Written by A Guest Author

Tips to Consider When Searching for Beta Readers

By Aliya Hall

Beta readers are an integral part of the editing process. Their critiques help writers determine what sections work and what sections need more attention, but not every beta reader can provide the exact feedback you’re looking for.

When you’re putting together a beta reading team, you’re trying to find readers that offer the most useful insight into your story. Looking for readers with those qualities is important, but it can be a challenge to know where to find them and what factors merit valuable commentary.

Seek the right readers for you

First off, it’s important to receive input from beta readers that are knowledgeable about the genre you’re writing and are avid readers of books that have the same comparative structure and tropes. Those readers can spot that you’re setting up the correct plot points in the right place to make the story flow and hit all its intended marks. They are also most likely to represent what the reviews of your intended readers will look like.

Although involving beta readers that are familiar with the genre you’re writing will be the most beneficial to your manuscript, that doesn’t mean you shouldn’t also get insight from readers outside of your genre as well. If you have a romance arc in your book, getting feedback from a beta reader that specializes in romance will help you follow the correct beats to make that plot line feel more authentic. Betas who offer advice from outside your intended genre can also see different holes that could be present in your draft, that other readers may miss.

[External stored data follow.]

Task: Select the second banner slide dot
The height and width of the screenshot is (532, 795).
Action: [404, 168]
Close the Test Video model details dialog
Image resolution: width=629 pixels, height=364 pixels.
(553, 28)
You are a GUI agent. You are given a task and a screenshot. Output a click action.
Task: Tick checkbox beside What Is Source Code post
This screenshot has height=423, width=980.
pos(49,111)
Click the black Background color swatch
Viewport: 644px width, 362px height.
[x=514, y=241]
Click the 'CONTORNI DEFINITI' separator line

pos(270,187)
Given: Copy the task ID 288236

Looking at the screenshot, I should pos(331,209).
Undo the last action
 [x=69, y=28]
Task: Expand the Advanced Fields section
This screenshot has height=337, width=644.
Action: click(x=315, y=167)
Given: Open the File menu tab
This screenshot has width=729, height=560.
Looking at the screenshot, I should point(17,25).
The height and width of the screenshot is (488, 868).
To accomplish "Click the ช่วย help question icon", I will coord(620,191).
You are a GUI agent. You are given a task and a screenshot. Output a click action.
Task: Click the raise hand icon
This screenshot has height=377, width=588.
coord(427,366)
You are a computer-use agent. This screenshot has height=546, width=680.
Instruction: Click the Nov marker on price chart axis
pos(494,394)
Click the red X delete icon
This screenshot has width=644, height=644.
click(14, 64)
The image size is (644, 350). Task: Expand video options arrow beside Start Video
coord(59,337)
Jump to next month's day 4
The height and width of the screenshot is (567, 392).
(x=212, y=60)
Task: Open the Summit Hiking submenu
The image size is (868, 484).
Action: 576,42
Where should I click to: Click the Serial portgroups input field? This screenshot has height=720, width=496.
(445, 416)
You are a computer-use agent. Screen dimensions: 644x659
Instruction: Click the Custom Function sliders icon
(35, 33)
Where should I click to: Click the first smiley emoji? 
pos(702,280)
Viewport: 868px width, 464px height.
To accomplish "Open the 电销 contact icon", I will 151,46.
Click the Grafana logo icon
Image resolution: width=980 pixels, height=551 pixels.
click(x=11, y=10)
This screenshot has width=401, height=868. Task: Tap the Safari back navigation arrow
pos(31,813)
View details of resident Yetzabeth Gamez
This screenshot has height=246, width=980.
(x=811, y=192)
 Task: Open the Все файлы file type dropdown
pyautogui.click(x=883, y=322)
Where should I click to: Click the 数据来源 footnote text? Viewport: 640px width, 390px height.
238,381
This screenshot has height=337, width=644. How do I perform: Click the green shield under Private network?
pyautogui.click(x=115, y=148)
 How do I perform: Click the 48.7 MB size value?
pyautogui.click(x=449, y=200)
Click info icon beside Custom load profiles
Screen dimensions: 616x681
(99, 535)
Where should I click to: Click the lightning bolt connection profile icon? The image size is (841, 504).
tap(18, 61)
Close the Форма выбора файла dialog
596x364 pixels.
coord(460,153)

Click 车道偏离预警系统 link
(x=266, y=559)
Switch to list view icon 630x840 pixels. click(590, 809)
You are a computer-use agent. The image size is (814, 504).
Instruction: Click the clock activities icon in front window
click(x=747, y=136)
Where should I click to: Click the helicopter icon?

Know what you’re looking for

Outside of diverse perspectives, another factor to consider when looking for beta readers is the type of feedback you want to receive. Do you want a surface level overview of what could be improved or expanded upon? Or do you want beta readers to deep dive into how a character’s arc progresses throughout the story?

Knowing what kind of critique you’d like to receive can better help you structure how betas submit their comments. Some authors prefer to give their betas a questionnaire that tackles a breakdown of each chapter, some prefer comments and questions on the draft itself, and others would rather have it structured like a review pointing out the good and the bad. However you prefer to receive your feedback, sharing that information upfront with betas will help them provide the best response to your need.

Recruit a variety of beta talents

Every beta reader will bring something different to the table, and the variety of comments will be instrumental when going through beta responses. Having each beta bring a different specialty to the table will ensure that you’ll have reviews addressing multiple elements of your draft.

It can be hard for one reader to touch on every aspect of the story, so finding beta readers with strengths in different areas will give you a well-rounded evaluation. For example, some readers may specialize in dialogue or description, while others are more plot, setting or character focused. These qualities all have their place, and it’ll be useful to you as an author to have input reacting to different parts of your manuscript.

How to find beta readers

There are multiple avenues an author can take to find beta readers. You can put out a call for betas on your social media channels to enlist potential readers — many authors will have a form available for perspective betas to fill out to determine if they’ll be the right fit for you. You can also specifically ask other writers or readers you trust to dedicate their time to beta as well, or offer a beta exchange.

Even though there are a lot of free options for beta readers, if you’re willing to spend a little bit of money you can also hire professional beta readers for their services. The benefit of hiring a beta reader is they’re experienced in providing feedback and already know what to look for. If you’re looking for a particular perspective in a beta reader, this is also a good option because professional beta readers will make it clear what services they offer in terms of genre knowledge and quality of feedback.

It can be a challenge to have an objective view of your own work, which is why it’s crucial to have beta readers you trust to help you along the way.


Bio: Aliya Bree Hall is a freelance journalist and writer based in Portland, Ore. She is currently editing her first novel, an adult F|F science fantasy. When she’s not writing, she’s hosting Sapphic Stories Bookclub (and Other Queer Tales) or cohosting the podcast Shit We Wrote.